Just Start Building Your Emergency Fund
Building and maintaining your emergency fund is one of the earlier actions you should take as you start building your wealth. It may not seem like it as emergency fund assets are usually invested conservatively, so it won’t be a large source of growth. However, it will be a cornerstone in your wealth strategy to protect your assets that are meant to grow, limit your need to go into debt, and give you peace of mind.
It should be noted that if you have a family, having proper life and health insurance should likely come before building your emergency fund, and of course having a will prepared by your attorney is critical. Additionally, paying down high interest debt is critical, as the interest charges on that debt will accumulate fast, so it is best to eliminate this source of wealth destruction. After these actions are complete though, just complete the task of building your emergency fund.
There are various approaches to designing an emergency fund. Typically you should have 3-6 months of living expenses saved, and if you have a family, have a couple months more than that. These assets should be liquid, FDIC insured, and you should view these assets as something you only touch for their intended purpose: emergencies.
One of the top reasons is to have some backup assets in the event of a sudden loss of income. A job loss can be devastating on a number of levels, and you will be happy to have this lifeline during this difficult time. This fund will allow you to keep supporting your family and avoid having to ask friends/family for money or reach into debt to pay living expenses. Also, it will allow you the time to find a new, strong job that you are qualified for, not just the first opportunity that comes along.
Paying living expenses in the event of a job loss is not the only reason to have an emergency fund though. Having this fund will also limit your need to go into debt as high, unexpected expenses inevitably occur in your lifetime. These could be health expenses, home repair or auto expenses, or a multitude of other surprises that occur as life happens.
For example, if your water heater breaks, it will on average cost you $1,500 to replace. If you don’t have an emergency fund, you will likely need to pay for this with a credit card. Also, since you don’t have the funds to pay this off, you will be paying very high interest charges on this purchase. If you have good credit, you will be paying about 19% interest on this charge, so over the course of one year, this cost of this water heater isn’t $1,500, it is $1,785 once interest is factored in.
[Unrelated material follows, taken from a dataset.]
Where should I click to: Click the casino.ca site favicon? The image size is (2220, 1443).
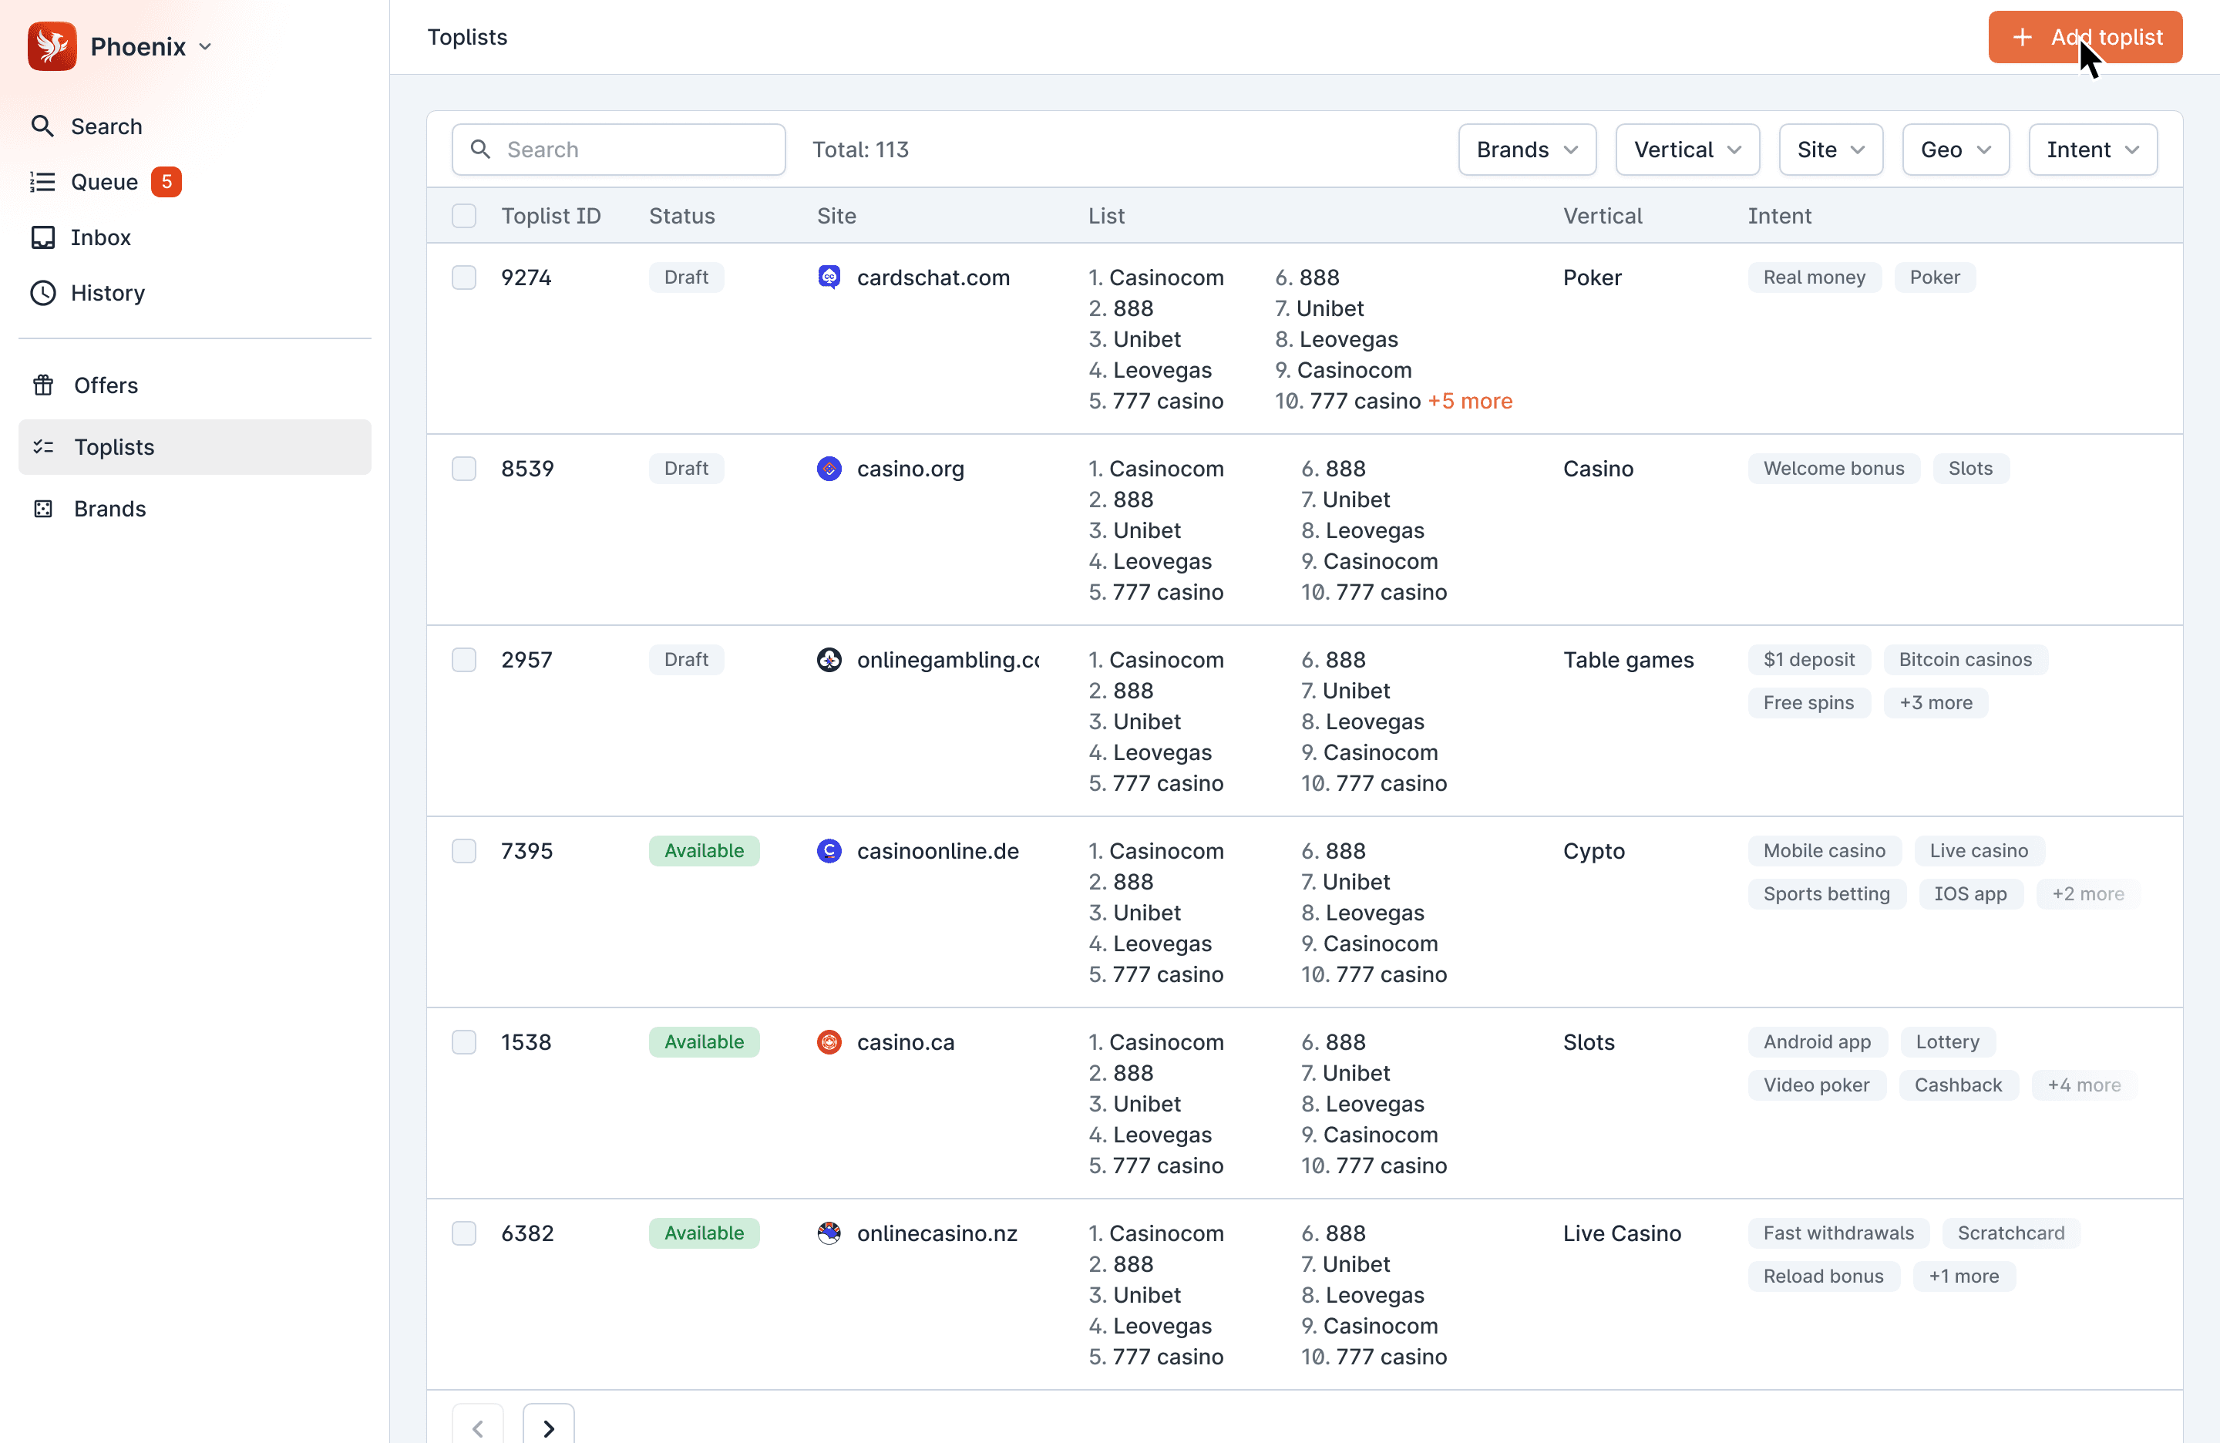point(828,1042)
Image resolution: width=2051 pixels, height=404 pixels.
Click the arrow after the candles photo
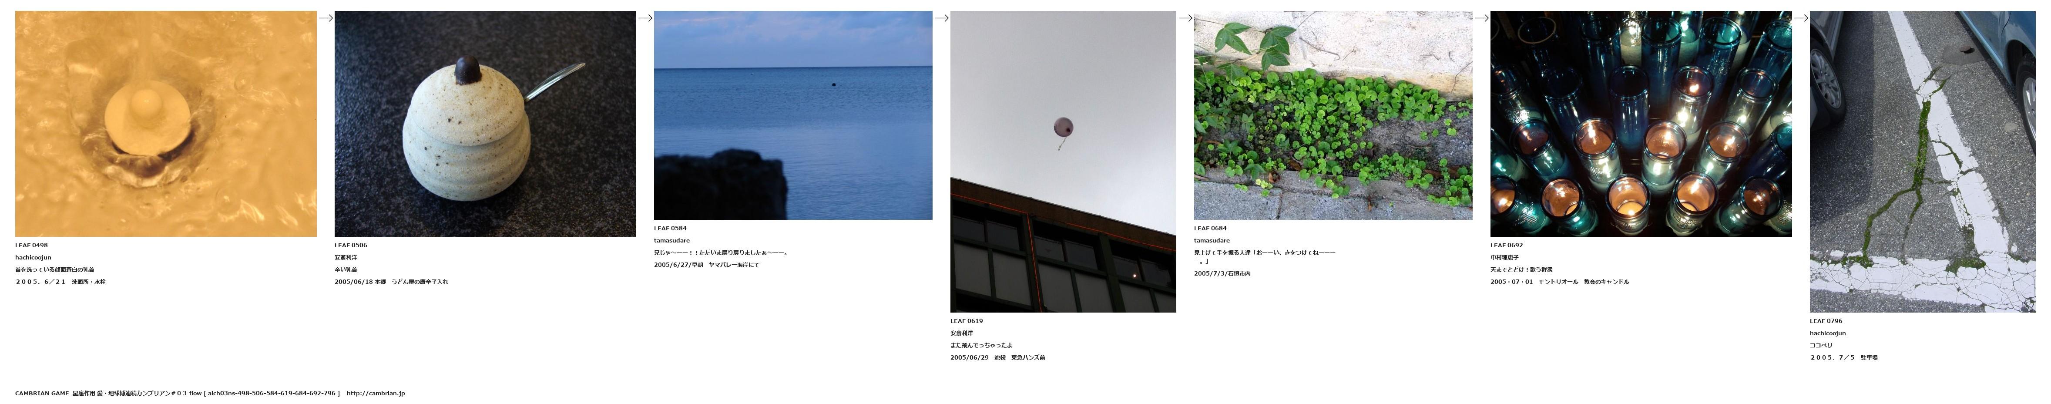tap(1800, 18)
This is how the credit card doom loop starts, as you don’t have the funds to pay the initial expense, so you take on debt, now you don’t have the funds to pay the expense or the interest, and you sink further underwater. It’s impossible to predict what these inevitable expenses will be or when they will happen, but just assume they will occur by preparing now so you avoid this situation.
Another reason to have an emergency fund is to avoid interrupting the compounding of your investment portfolio. I wrote last week about how compounding is making your money work for you, not your working for your money. You should try very hard to avoid interrupting that powerful force, as even little interruptions will have long term implications on your wealth.
In last week’s example, we assumed a 40 year time horizon, a balanced investment strategy earning 5% per year, with contributions of $2,400 at the beginning of each year. At the end of this horizon with no interruptions, you have a balance of $304,414. If we assume in year 3 that we contribute $1,500 less than we otherwise would, our balance at the end of the 40 year horizon would shrink to $294,837. This is almost a $10,000 difference in account balance, showing how interrupting the compounding of your investment portfolio has huge long term consequences. If you could have tapped your emergency fund instead to pay this expense, you could have kept your compounding intact.

The task of building an emergency fund is easy to put off, as those funds could easily be used for more enjoyable things, and additionally the funds are allocated to a low interest bearing account, therefore not explicitly growing your wealth much. But you only need enough for an emergency, and in this case an ounce of prevention is worth a pound of cure. As much as we expect our life goals to go exactly to plan, we all know our paths in reality take many unexpected twists and turns, let your emergency fund make that ride smoother.